Dengan hati terharu pangeran yang rendah hati dan selalu ramah ini memeluk dan mengangkat bangun kakek itu sambil berkata,

“Locianpwe, jangan menggunakan terlalu banyak sikap sungkan terhadap saya. Pada saat ini saya hanyalah seorang yang telah berhutang budi dan nyawa kepada kalian semua. Sebaiknya Locianpwe cepat-cepat menolong Suma Kian Lee yang terluka parah itu.”

Sai-cu Kai-ong mengangguk dan merasa girang karena kini dia memperoleh kenyataan akan kebenaran berita di luaran tentang sikap Pangeran Yung Hwa yang bijaksana dan baik terhadap siapa saja. Di samping merasa bahwa sudah menjadi kewajibannya untuk membantu kerajaan, juga dia merasa girang telah membantu seorang pangeran yang begitu menyenangkan sikapnya.

Cepat dia lalu menghampiri Kian Lee yang sudah direbahkan di atas pembaringan dan cepat dia melakukan pemeriksaan dengan teliti. Setelah melakukan pemeriksaan agak lama, Sai-cu Kai-ong lalu berkata kepada Kian Bu yang mengikuti pemeriksaan itu penuh perhatian.

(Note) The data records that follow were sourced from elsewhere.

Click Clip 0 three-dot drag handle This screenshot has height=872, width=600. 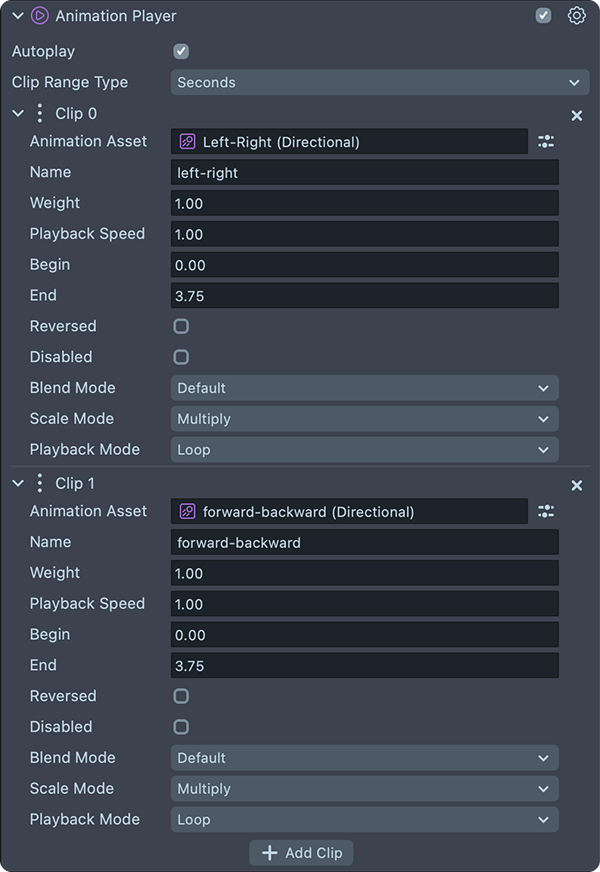coord(40,114)
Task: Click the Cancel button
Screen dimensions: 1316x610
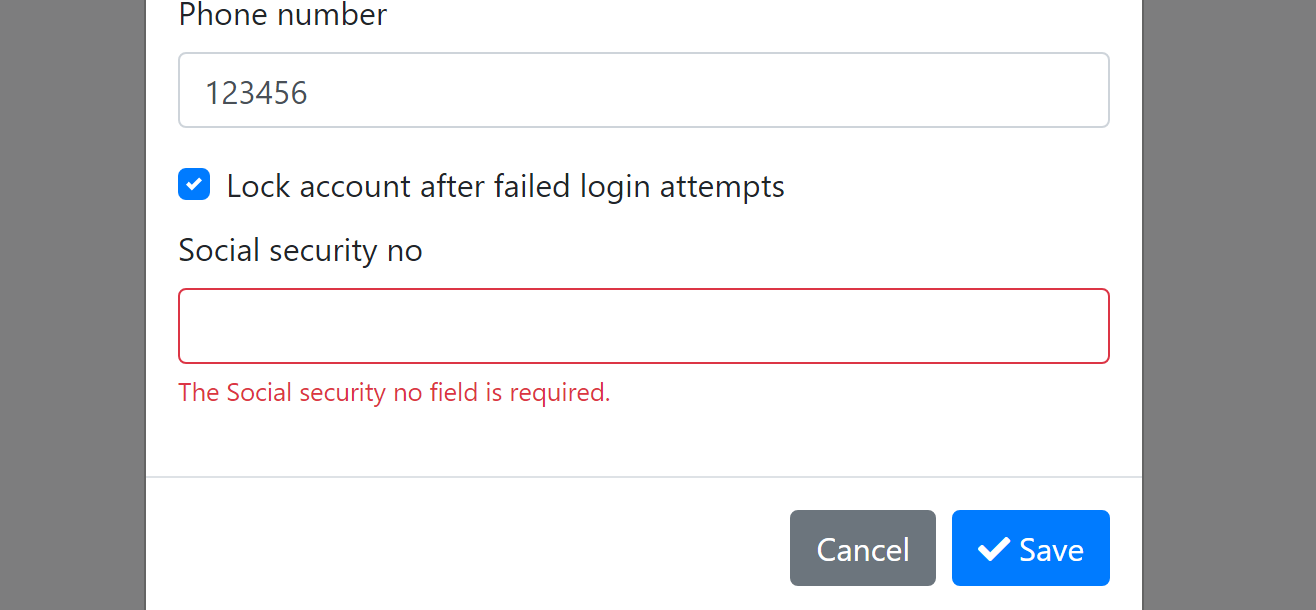Action: [862, 548]
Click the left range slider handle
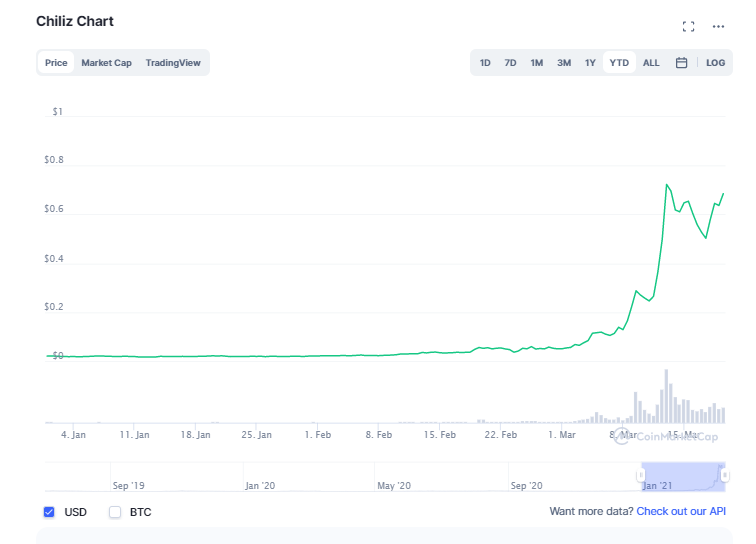This screenshot has height=544, width=756. point(641,476)
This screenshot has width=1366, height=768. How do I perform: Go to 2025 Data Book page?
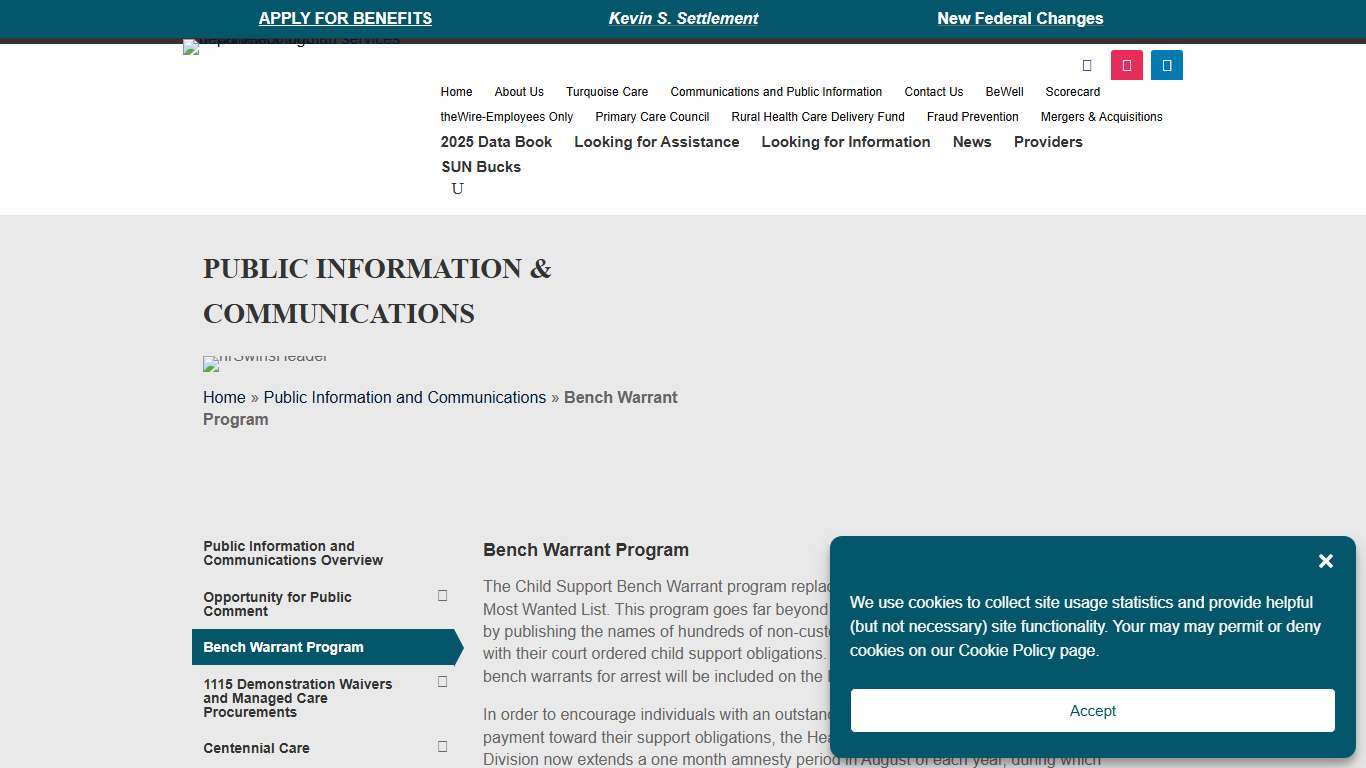coord(496,142)
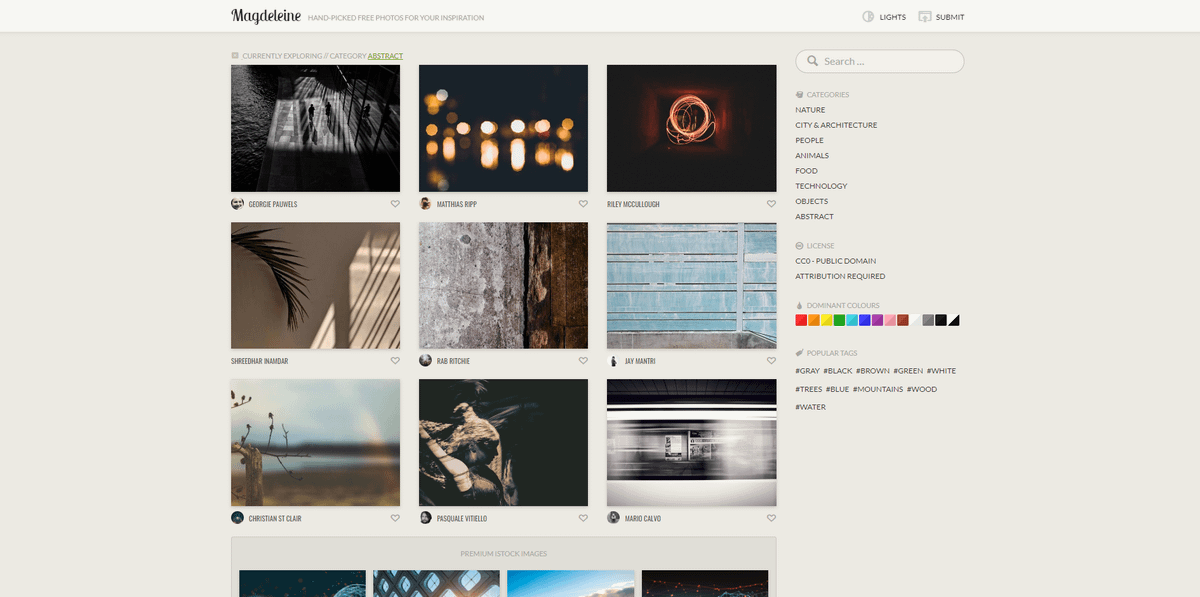Toggle the Lights mode icon

(x=868, y=17)
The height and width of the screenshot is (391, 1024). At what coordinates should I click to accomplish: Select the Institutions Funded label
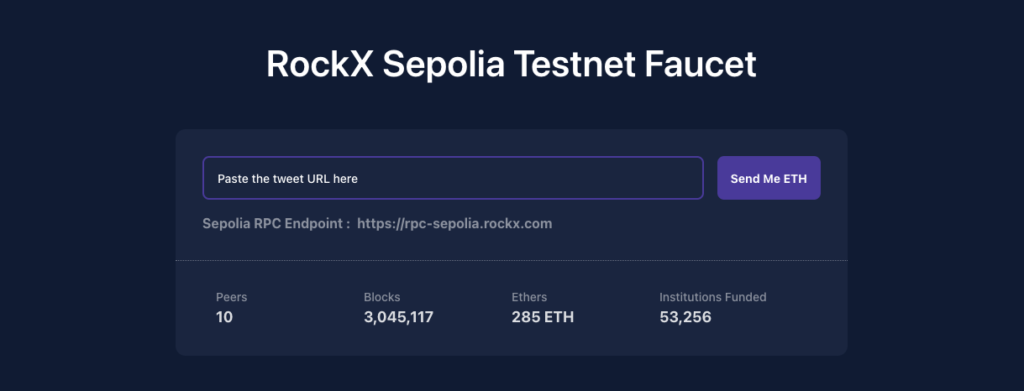tap(712, 297)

“Taihiap, sungguh baru satu kali ini aku melihat kehebatan-kehebatan yang amat luar biasa. Akibat pukulan darimu amat mengerikan, akan tetapi daya tahan kakakmu ini juga amat luar biasa. Kalau bukan dia yang mengalami pukulan seperti ini, agaknya dia akan kehilangan seluruh sumber tenaga murninya dan akan menjadi seorang penderita cacad selama hidupnya “

“Ahhh, Locianpwe....!” Kian Bu cepat menjatuhkan diri berlutut di depan kakek itu. “Harap Locianpwe sudi mengusahakan agar kakakku dapat sembuh....!” Dia berkata dengan muka pucat dan hati menyesal bukan main.

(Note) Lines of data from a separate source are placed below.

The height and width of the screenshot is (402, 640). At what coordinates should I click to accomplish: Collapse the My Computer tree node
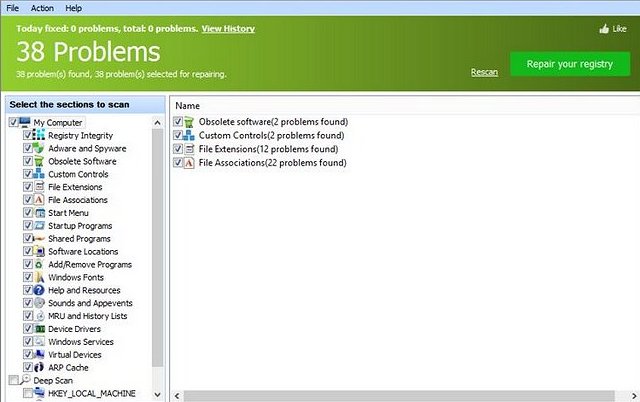coord(5,123)
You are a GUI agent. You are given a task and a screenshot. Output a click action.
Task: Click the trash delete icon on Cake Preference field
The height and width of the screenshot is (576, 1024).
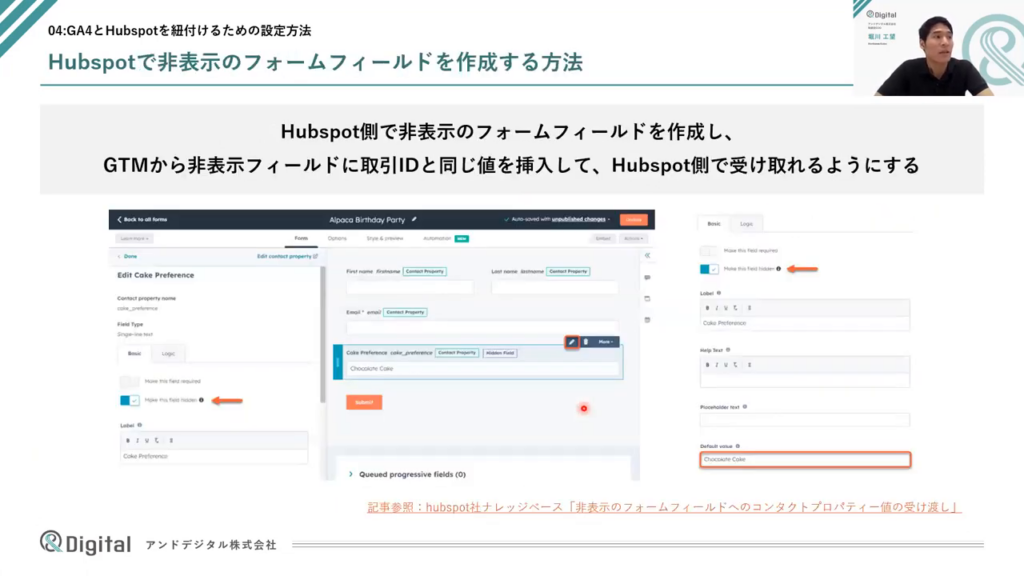pyautogui.click(x=586, y=342)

Sai-cu Kai-ong tersenyum dan membangunkan pemuda itu.
“Jangan khawatir, Taihiap. Kakakmu ini memiliki dasar kekuatan yang tidak lumrah manusia berkat sinkang yang selama hidup belum pernah kusaksikan demikian kuatnya sehingga dia hanya mengalami luka yang tidak membahayakan nyawanya. Akan tetapi, luka itu kalau kuobati dengan obat-obat biasa, akan memakan waktu berbulan-bulan. Hanya ada semacam obat yang kutahu akan dapat menyembuhkannya secara cepat sekali, akan tetapi aku sangsi apakah kita akan dapat memperoleh obat itu....“

“Di mana tempatnya? Locianpwe, aku sendiri akan mencari obat itu!” Kian Bu berseru.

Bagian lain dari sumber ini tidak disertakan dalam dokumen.